Let’s analogize: Had the predicted sanction been the death penalty, one would not have been able to make such a decision as an interlocutory order. Because you cannot choose to re-execute someone as per the final verdict when you have already executed them once. If the predicted sanction is the partial or complete denial of the aid, yet you decide to restrict aid under the guise of “blocking” or an “injunction” as an “interlocutory order,” of what importance then is the final verdict?

Indeed, Cihan Aydin, one of the former Diyarbakir Bar Association Presidents, stated that the blocking decision constituted “comments reflecting bias.” Both Cihan Aydin and Republican People’s Party (CHP) Deputy and fellow former Diyarbakir Bar Association President Sezgin Tanrikulu stated that the decision was contrary to prescribed procedures: The constitutional provision and the provisions in the Supreme Court's founding rules are clear; this decision must be taken by a two-thirds majority.

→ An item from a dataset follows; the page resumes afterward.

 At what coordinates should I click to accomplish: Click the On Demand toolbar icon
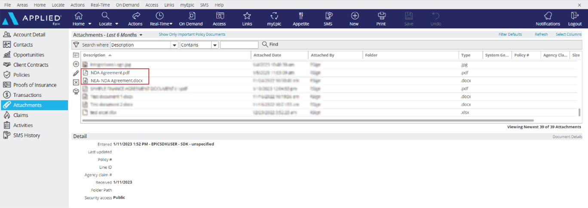point(191,18)
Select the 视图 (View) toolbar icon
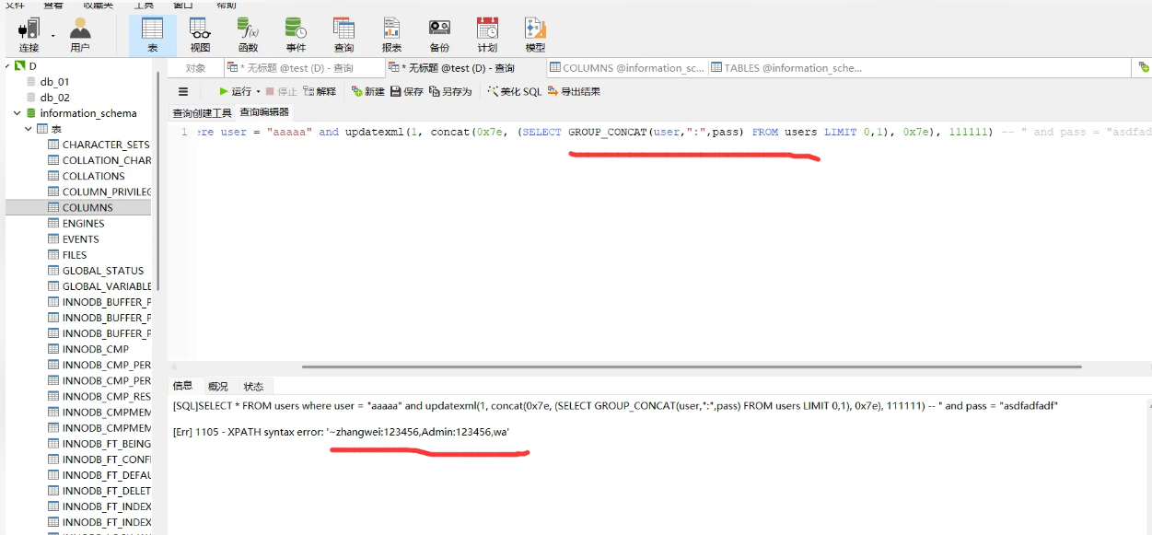Image resolution: width=1152 pixels, height=535 pixels. [x=200, y=34]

Akin Atalay is yet another of the notable lawyers drawing attention to the problems in the decision. Atalay indicated that though the court tended to produce “case law through interpretation,” it did not comply with any of the necessary preconditions for this.

It is worth repeating one of the issues that Cihan Aydin touched on. The Chief Prosecutor’s first request had been rejected on the basis that there was “no justification.” Yet the second request was accepted without even feeling the need to ask the HDP. What changed in the interim? Is there a justification? Had there been, we would have seen it in the explanation of the Supreme Court. There is no justification presented there, because it is already outside the bounds of possibility for such a justification to exist. Cihan Aydin interprets this as “acquiescing to political pressure.” This resembles willing cooperation much more than it does acquiescence. If you ask me, it would not have been possible for a hypothetical committee to issue a verdict of such legal incompetence without the desire for cooperation.

Well then, if the verdict is not a lawful one, what is it? Turgut Kazan named it already: a dirty campaign trick. This is, however, a quality campaign trick, akin to aggravated fraud.

If you are electing to dress up a decision you could have made if, and only if, it had been the final verdict in the case as an “interlocutory order” in advance of said final verdict, you are serving the cause of those who requested this decision of you in two ways: You still hold in your hands the leverage of shutting down the party, and you pave the way for severe inequality during electoral campaigning by cutting treasury aid.

To tell the truth, the most important explanation regarding the verdict came not from lawyers nor from any opposition parties, but from Recep Tayyip Erdogan himself. After the Supreme Court released its decision, Erdogan made the statement, “We can pull the election to an earlier date.” Thereby, the decision found its place and translation in the language of the ruling authority: the performance of minimum wages and the show of pensions and public servant salaries have been completed, the vice gripping the HDP has been tightened; now, before the given wage increases are lost to inflation, it is the time to make haste and start working.

In short, the regime has already started, the Supreme Court only sounded the gong.